Individuals, companies, firms, governments, or other entities which determine the purpose and mode of processing an individual’s personal data are referred to as data fiduciaries.
The Digital Personal Data Protection Bill, 2022 (“DPDPB”) has certain obligations that a data fiduciary needs to fulfil.
They are as follows:
- A data fiduciary shall make reasonable efforts to ensure that personal data processed by or on behalf of the Data Fiduciary is accurate and complete.
- Every data fiduciary and data processor shall protect personal data in its possession or under its control by taking reasonable security safeguards to prevent personal data breach.
- In the event of a personal data breach, the data fiduciary or data processor as the case may be, shall notify the Board and each affected data principal.
- The personal data shall be collected only to the extent that is necessary for the purposes of processing of such personal data.

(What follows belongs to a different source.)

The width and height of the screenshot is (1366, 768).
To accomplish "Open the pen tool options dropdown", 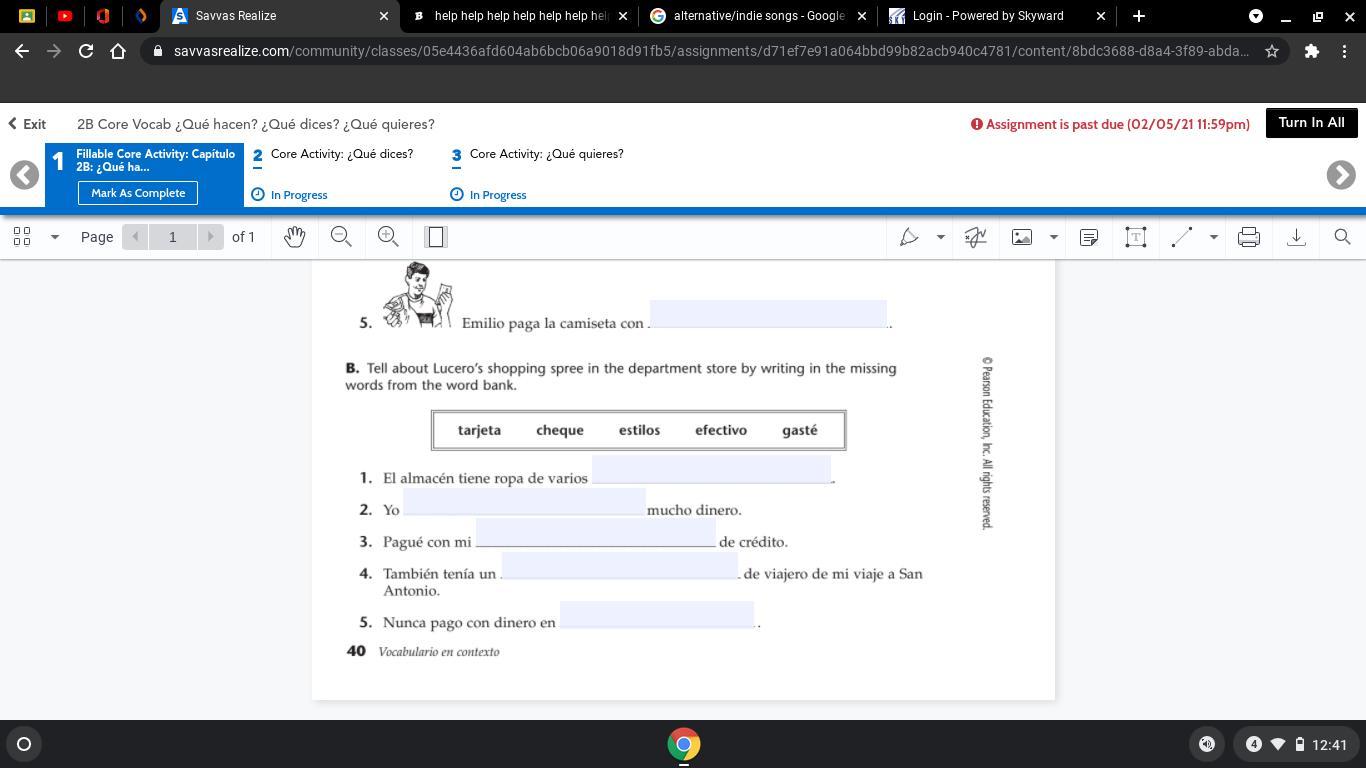I will (940, 237).
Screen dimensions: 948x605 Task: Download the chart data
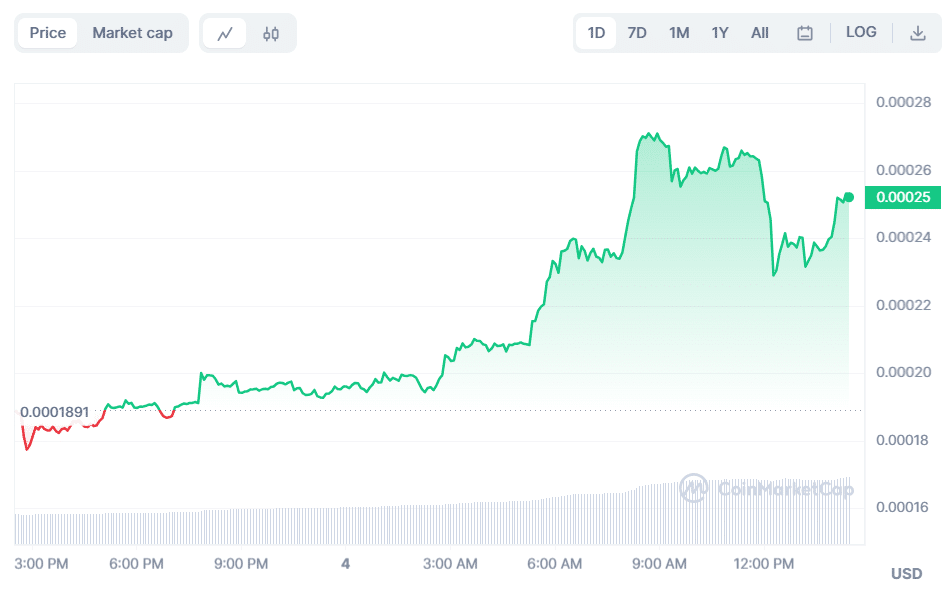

- Every data fiduciary shall publish the business contact information of a data protection officer, if applicable, or a person who is able to answer on behalf of the data fiduciary, to address the data principal’s questions about the processing of their personal data.
- Every data fiduciary shall have in place a procedure and effective mechanism to redress the grievances of data principals
- The data fiduciary may share, transfer or transmit the personal data to any data fiduciary, or engage, appoint, use or involve a data processor to process personal data on its behalf , only under a valid contract, where consent of the data principal has been obtained. Such data processor may, if permitted under its contract with the data fiduciary, further engage, appoint, use, or involve another data processor in processing personal data only under a valid contract.
- In the event that personal data from individuals under the age of 18 is proposed to be processed, prior verifiable parental consent (including consent from a guardian) is required. Data fiduciaries are prohibited from tracking and behaviourally monitoring children or sending targeted advertisements to them, and any processing that may harm children.
- Significant data fiduciary must appoint a data protection officer who will represent the significant data fiduciary in India. An individual shall be appointed as the data protection officer by the board of directors of the significant data fiduciary or by similar governing bodies. The data protection officer shall be responsible for resolving grievances; appoint an independent data auditor who shall evaluate the compliance of the significant data fiduciary.